EXERCISE PROMPT: Print, please, the line that contains "Silent Hill v1.2.0.0 FS25 (204, 2219)" and each line after it to the end of the entries, unchanged and with nothing else.

====== DATA TO EXAMINE ======

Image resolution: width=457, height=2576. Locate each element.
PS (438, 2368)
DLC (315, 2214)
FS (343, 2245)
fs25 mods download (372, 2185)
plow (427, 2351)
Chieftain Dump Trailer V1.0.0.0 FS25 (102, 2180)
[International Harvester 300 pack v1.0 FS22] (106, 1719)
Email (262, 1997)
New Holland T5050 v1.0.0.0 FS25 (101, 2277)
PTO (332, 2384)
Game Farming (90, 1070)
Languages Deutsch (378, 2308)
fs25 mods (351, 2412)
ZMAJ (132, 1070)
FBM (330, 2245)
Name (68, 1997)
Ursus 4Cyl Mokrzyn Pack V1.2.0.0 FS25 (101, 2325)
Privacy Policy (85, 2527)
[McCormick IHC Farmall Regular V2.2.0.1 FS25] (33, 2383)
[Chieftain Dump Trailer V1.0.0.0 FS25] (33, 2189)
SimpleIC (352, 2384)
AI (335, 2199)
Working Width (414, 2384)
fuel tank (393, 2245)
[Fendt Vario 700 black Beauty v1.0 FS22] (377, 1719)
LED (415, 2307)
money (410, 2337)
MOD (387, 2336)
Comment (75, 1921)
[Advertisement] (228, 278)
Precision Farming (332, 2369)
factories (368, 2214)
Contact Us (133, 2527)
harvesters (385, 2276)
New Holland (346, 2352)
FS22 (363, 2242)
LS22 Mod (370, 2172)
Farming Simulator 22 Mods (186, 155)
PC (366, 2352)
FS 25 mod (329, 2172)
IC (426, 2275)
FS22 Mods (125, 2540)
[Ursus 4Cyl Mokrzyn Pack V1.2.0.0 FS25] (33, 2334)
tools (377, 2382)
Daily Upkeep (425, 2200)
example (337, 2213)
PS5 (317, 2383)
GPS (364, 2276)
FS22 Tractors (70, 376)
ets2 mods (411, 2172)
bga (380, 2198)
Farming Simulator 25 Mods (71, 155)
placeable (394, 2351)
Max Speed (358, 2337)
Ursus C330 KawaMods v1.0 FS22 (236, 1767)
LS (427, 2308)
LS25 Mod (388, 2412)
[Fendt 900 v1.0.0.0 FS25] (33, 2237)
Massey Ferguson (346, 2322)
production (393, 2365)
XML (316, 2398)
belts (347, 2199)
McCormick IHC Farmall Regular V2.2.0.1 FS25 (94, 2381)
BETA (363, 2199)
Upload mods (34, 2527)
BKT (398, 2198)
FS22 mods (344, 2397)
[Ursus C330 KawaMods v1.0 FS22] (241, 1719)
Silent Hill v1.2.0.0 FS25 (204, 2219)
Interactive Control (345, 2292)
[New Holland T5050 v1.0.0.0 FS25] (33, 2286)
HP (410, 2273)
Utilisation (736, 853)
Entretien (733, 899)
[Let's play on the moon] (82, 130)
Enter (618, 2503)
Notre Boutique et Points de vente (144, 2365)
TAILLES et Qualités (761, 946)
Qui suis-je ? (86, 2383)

======

EXERCISE SOLUTION:
Silent Hill v1.2.0.0 FS25 (204, 2219)
Interactive Control (345, 2292)
[New Holland T5050 v1.0.0.0 FS25] (33, 2286)
HP (410, 2273)
Utilisation (736, 853)
Entretien (733, 899)
[Let's play on the moon] (82, 130)
Enter (618, 2503)
Notre Boutique et Points de vente (144, 2365)
TAILLES et Qualités (761, 946)
Qui suis-je ? (86, 2383)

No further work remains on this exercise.